And of course add the new instruction into M68000Instructions.kt

/** call a subroutine */
fun callSubroutine(subroutine: String) = outputCodeNl("BSR ${subroutine}")

Please compile and run this version and as always test the error handling.

What Jack has shown us here is that with very little added complexity we have increased the scope of our compiler tremendously. Where the predictive approach cannot tell us what follows (at the point where parseFactor sees a letter coming next) we just branch to another function and let it deal with it by applying predictive approach further down the line (read that identifier name and check if the next character is a left parenthesis). And this technique can extend many levels down.

More on Error Handling

At this point let me point out that our compiler is performing decent error handling, catching invalid expressions and aborts the compilation in these scenarios. As Jack mentioned, we don’t have any direct error checks in any of the parser functions, so we seem to be getting this error handling almost “for free”. And this is indeed the case. Our parser relies on the error handling done in match, getNumber and getName.

Having said that, those of you who are good at breaking programs must have noticed that the expressions:

1+2<space>3*4 or

1+2@3*4

both stop after processing 1+2. And if you think about it, this is what we have told our compiler to do: process an Expression and stop at the end of it (i.e. when the next character is not a recognised as part of the expression).

We temporarily can fix this gap in our error handling by agreeing that our expressions should end with a newline. To enforce this add the following code into our main function just after the call to parseExpression:

/** main function */
fun main(args: Array<String>) {
initCompiler(args)
parseExpression()
if (!inp.isEndOfLine(inp.nextChar))
expected("Newline")
}

Don’t forget to add the corresponding function into InputProgramScanner.kt:

/** check for end of line */
fun isEndOfLine(c: Char): Boolean = c == '\n' || c == '\r'

As you can see the function that checks for end of line checks for either CR or LF to cover both Windows and Unix.
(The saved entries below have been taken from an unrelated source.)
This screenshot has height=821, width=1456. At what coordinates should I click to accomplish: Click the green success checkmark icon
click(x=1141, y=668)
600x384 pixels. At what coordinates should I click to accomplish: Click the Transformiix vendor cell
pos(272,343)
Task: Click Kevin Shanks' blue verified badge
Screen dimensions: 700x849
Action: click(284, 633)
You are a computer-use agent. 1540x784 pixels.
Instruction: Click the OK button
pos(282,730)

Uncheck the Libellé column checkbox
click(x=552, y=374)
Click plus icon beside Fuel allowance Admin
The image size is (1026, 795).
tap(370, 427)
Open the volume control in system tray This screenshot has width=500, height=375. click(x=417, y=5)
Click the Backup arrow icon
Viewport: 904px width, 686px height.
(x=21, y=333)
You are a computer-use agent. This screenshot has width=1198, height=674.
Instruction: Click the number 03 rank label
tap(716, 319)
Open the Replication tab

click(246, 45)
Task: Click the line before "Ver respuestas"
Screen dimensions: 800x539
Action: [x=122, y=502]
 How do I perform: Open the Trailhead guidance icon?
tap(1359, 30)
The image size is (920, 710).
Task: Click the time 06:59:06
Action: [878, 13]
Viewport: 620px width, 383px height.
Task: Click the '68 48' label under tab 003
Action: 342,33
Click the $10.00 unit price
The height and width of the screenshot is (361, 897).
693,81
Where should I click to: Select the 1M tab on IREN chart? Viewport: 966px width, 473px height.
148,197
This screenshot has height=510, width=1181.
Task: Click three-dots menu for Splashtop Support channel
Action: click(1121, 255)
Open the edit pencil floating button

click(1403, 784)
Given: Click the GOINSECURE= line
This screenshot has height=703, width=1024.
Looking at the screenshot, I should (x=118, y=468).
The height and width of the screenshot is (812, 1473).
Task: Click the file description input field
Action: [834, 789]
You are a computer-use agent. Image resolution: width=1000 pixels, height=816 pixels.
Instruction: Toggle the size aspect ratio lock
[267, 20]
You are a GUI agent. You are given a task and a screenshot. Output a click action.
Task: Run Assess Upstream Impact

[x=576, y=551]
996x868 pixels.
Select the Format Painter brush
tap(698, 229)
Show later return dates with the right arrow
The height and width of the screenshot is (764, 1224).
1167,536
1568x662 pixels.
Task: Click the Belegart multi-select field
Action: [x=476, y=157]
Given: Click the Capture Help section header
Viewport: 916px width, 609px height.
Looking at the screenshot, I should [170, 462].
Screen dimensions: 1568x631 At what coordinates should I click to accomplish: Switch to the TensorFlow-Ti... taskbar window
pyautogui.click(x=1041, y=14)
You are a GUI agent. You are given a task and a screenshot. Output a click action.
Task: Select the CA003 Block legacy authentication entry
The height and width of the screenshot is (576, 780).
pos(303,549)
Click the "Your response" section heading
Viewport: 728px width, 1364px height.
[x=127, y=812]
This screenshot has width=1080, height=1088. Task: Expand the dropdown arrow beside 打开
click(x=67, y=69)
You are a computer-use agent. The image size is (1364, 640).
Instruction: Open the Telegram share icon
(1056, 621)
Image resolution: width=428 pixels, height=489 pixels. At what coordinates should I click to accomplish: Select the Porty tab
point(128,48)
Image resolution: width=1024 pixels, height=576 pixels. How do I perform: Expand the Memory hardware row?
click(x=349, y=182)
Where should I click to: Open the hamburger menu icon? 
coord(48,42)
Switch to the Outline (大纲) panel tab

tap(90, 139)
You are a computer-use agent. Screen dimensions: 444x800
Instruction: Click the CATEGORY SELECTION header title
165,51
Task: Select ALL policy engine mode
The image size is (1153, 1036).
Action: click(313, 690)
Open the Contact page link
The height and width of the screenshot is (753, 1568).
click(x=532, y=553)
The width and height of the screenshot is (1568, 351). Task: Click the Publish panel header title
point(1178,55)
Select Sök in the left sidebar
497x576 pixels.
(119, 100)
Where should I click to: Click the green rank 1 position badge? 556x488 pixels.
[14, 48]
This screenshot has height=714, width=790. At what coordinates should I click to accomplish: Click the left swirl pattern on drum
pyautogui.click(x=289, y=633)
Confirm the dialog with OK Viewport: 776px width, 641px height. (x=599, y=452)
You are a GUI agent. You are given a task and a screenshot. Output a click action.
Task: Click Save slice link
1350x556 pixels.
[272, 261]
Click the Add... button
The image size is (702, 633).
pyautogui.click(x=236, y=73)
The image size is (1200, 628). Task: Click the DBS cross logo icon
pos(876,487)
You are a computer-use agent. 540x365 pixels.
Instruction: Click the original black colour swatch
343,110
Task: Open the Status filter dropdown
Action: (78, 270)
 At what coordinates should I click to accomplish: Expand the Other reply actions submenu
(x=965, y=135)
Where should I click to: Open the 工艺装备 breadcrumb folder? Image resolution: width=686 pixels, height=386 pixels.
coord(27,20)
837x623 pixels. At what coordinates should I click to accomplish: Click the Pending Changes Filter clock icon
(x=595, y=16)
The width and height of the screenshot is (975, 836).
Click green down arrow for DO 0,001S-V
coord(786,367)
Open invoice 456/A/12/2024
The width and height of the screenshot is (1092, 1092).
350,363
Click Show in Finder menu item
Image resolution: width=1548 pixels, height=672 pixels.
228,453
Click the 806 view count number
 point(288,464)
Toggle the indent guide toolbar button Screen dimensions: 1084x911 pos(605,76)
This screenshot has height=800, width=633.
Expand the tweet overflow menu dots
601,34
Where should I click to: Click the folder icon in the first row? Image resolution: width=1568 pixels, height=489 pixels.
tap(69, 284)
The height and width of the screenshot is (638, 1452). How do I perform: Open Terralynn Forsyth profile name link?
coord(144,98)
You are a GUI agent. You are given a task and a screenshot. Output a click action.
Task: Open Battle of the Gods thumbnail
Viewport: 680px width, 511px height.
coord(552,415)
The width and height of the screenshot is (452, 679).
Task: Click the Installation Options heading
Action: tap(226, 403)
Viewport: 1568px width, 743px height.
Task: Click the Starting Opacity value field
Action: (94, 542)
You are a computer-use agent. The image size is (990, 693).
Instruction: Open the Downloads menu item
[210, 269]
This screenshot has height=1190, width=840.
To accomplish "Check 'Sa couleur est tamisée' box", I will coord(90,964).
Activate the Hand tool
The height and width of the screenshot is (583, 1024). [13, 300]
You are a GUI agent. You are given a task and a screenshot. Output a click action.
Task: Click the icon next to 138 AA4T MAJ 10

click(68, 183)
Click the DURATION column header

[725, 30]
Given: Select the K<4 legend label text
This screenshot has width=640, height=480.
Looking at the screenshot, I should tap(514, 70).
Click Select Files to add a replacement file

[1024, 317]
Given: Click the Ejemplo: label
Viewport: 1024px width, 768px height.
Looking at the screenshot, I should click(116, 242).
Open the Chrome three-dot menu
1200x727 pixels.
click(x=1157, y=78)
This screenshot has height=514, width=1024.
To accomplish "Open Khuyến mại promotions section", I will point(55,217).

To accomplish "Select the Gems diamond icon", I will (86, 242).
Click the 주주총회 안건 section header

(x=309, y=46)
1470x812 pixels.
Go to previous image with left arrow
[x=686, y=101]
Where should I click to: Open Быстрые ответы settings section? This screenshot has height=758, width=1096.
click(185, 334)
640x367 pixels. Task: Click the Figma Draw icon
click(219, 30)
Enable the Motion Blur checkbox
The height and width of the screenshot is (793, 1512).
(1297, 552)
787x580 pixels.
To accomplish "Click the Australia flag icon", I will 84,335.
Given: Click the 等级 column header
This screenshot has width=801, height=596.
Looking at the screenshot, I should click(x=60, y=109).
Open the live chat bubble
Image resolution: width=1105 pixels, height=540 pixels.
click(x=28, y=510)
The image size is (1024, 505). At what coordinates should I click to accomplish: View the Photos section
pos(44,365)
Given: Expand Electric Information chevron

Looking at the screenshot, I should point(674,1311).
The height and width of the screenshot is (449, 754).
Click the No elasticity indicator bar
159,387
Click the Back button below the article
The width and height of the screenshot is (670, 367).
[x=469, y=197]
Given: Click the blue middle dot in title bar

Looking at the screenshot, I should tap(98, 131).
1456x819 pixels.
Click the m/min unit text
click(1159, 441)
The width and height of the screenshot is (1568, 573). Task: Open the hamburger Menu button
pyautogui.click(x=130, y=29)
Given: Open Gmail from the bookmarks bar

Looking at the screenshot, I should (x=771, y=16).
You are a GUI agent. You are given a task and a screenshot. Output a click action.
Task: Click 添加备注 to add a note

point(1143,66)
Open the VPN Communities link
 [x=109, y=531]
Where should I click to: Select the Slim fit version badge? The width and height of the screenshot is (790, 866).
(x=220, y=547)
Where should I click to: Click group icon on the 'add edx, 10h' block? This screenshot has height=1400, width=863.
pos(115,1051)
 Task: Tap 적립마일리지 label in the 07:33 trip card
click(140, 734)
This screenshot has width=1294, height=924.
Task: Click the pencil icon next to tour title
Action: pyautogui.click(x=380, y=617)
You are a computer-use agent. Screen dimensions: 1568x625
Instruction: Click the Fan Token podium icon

However, you are free to fine-tune it to make sure it suits your environment.

As usual, compile it and try it. It should now recognise and flag expressions not properly terminated with a new line.

Assignment Statements

So, now that we have successfully parsed complex numerical expressions, let’s take the natural next step and save the output of the expression, which brings us to assignments. An assignment will usually have the form:

<assignment> ::= <identifier> = <expression>

In order to parse this we need another function that replicates the above BNF:

/**
* parse assignment
* <assignment> ::= <identifier> = <expression>
*/
fun parseAssignment() {
var identName: String = inp.getName()
inp.match(equalsOp)
parseExpression()
code.assignment(identName)
}

Also need to add one more global declaration in our InputProgramScanner.kt:

// equals
val equalsOp = '='

And of course the necessary 68000 code (this is very CPU specific so I trust Jack here):

/** assignment var to value */
fun assignment(identifier: String) {
outputCodeNl("LEA $identifier(PC),A0")
outputCodeNl("MOVE D0,(A0)")
}

Finally, replace the call to parseExpression in function main with a call to parseAssignement:

/** main function */
fun main(args: Array<String>) {
initCompiler(args)
parseAssignment()
if (!inp.isEndOfLine(inp.nextChar))
expected("Newline")
}

Once again, by adding 6 lines of code in the parser we have extended the functionality of our compiler dramatically! And as before, error checking comes for free as the new parsing function relies on match and getName to do the error checking.

If expressions was the only thing we would need for a program then we would be done. However, programs also need control statements, if-then-else, loops, etc. These are covered in chapter 5. What we have achieved up to now though is quite important, as expressions are one of the most challenging topics in a programming language.

Multi-Character Tokens

As I have said already, I’m following Jack’s approach by sticking to the “keep it simple” concept, hence the restrictions of single character tokens. This approach is used in some of the following chapters as well in order to avoid complexity and focus on the important issue at hand. It is very easy to be removed though as you can see below.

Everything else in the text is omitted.